Data suggests the COVID-19 pandemic has affected classrooms across the nation unevenly. In response, the U.S. Department of Education is approving state use of American Rescue Plan (ARP) funds to help schools cope with the impact of the pandemic and accelerate the effort to reopen safely. This will trigger the release of funds to local education agencies (LEAs), which will then have 90 days to submit their plans for use of the money. Key components of the LEA plans include how they will:

  • Address the academic impact of lost instructional time through evidence-based interventions
  • Respond to the academic, social, emotional, and mental health needs of all students, especially those disproportionately impacted by COVID-19, including students from low-income families, students of color, English learner students, students with disabilities, students experiencing homelessness, students in foster care, and migratory students.

It is no small task for districts to devise a plan that ensures the actions they take are locally relevant, effective, and efficient. To assist LEAs, the Region 17 Comprehensive Center has designed a tool to help school district teams engage in meaningful and productive conversations about how federal ARP Act funds can be used to address students’ academic, social, and emotional needs in the wake of the pandemic.

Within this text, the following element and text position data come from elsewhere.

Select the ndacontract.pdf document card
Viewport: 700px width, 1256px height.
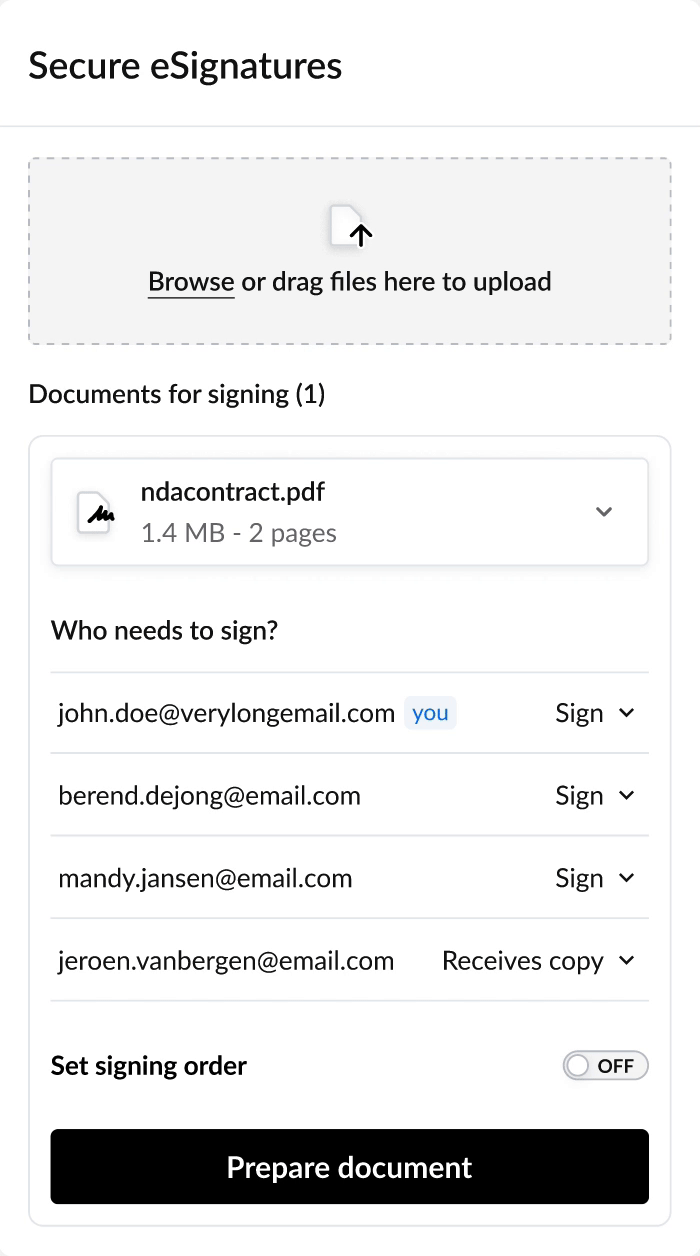[350, 511]
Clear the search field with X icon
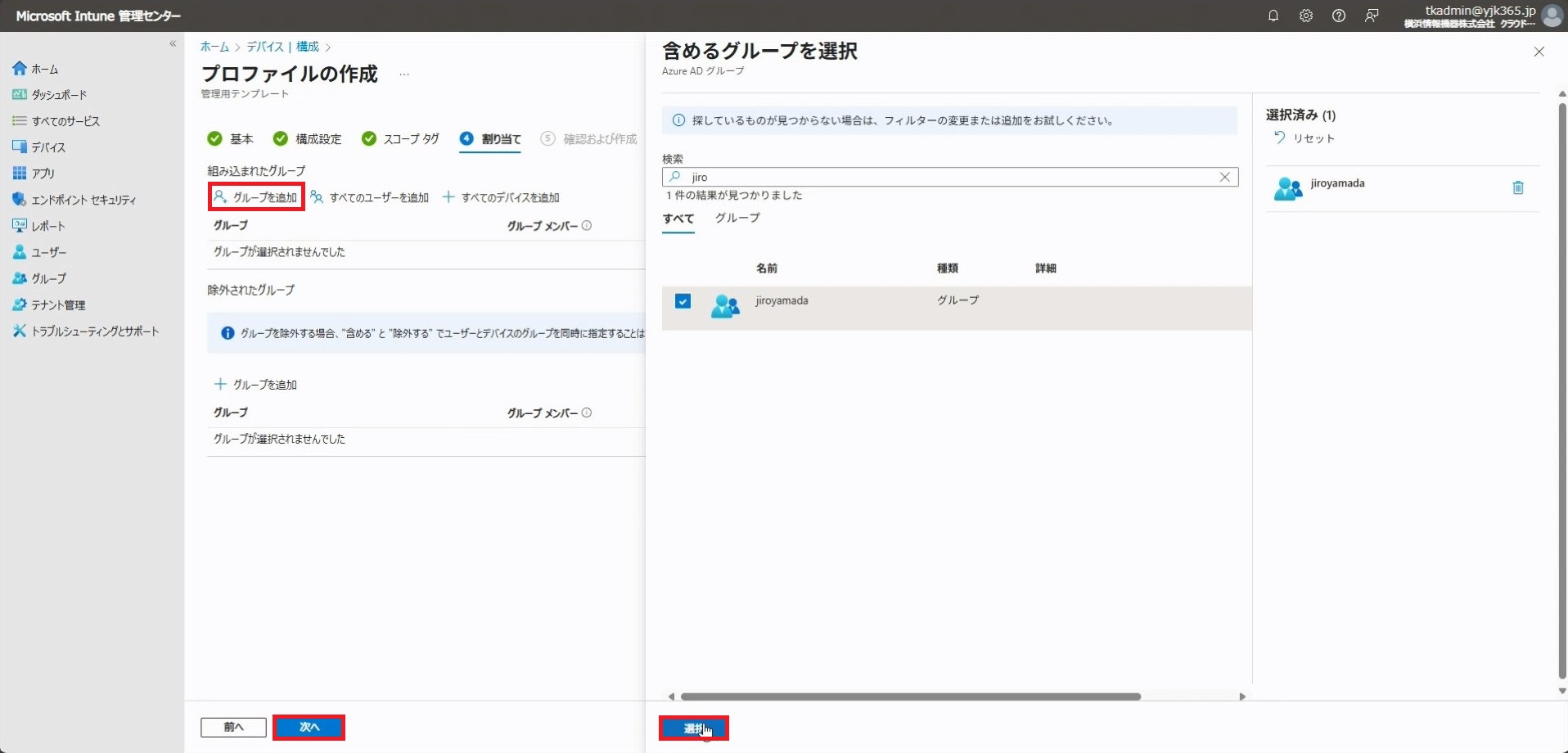 pyautogui.click(x=1224, y=177)
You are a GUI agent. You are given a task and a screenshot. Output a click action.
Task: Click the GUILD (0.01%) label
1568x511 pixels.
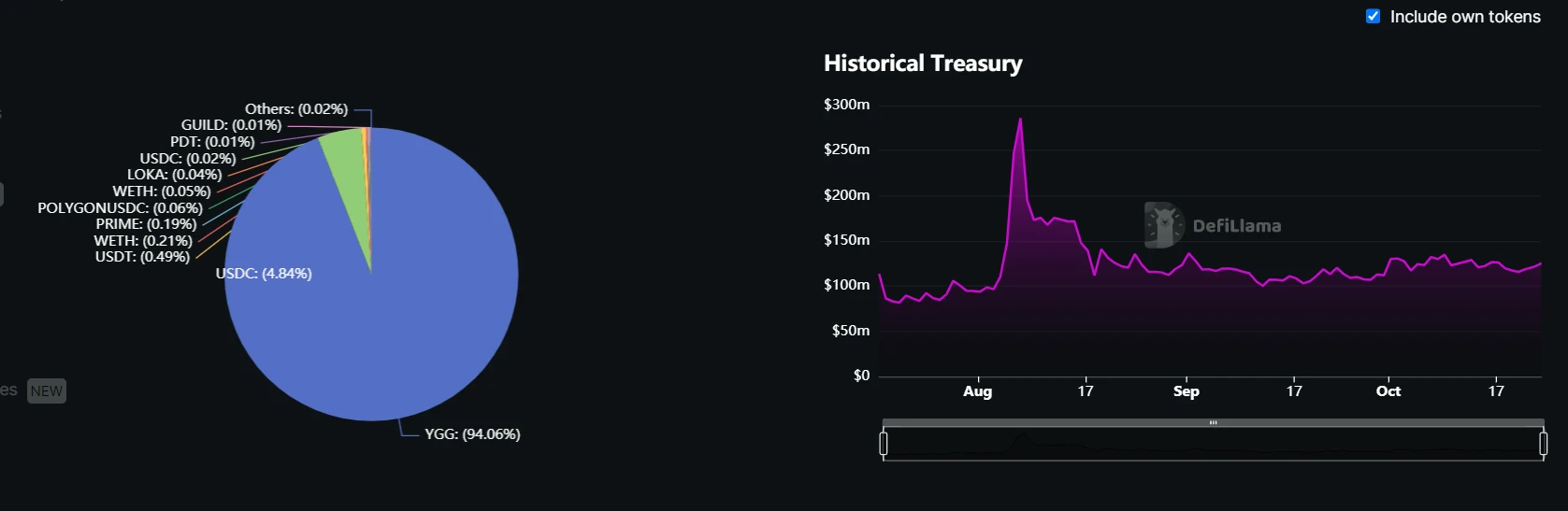click(231, 125)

American Rescue Plan Discussion Starter for District Teams

This document offers considerations, examples of evidence-based strategies, and supporting resources in three critical areas:

  • Addressing the academic impact of lost instructional time
  • Conducting meaningful family and community engagement
  • Providing social, emotional, and mental health supports

To further support Montana districts in the development of their ARP plans, Region 17 collaborated with the Montana Office of Public Instruction (OPI) to provide a series of sessions at the recent MTEDx-21 virtual conference focused on evidence-based practices. The session topics included:

  • Ways to gain actionable data, focused on individual student backgrounds and experiences, student voice, and an inclusive educator stance, to increase rigor without decreasing motivation
  • How to create meaningful dialogue and opportunities to partner with students, families, school staff and community organizations
  • Accelerating learning for all students, with an emphasis on English learner students
  • Using the design thinking process to reconceptualize post-pandemic education
  • Determining evidence-based practices and interventions based on schools' individual needs—including consideration of how we define “evidence-based" and how to best align practices and interventions to unique contexts
  • Quality social and emotional learning and how it supports academic achievement, positive behaviors, and school climate
  • Trauma-informed practices and how schools can meet the needs of students coping with trauma and toxic levels of stress
  • Language and culture as integral components of schools’ reopening plans

This is but a short list of topics that will be key for LEAs as they plan for the upcoming school year. At Region 17, we know our LEAs in Idaho and Montana have never faced a challenge as pronounced as overcoming the impact of COVID-19. As LEAs engage in the ARP planning process at this critical time, they must ask themselves the right questions and use the resources provided by the Montana OPI and the Idaho State Department of Education to identify and implement evidence-based practices.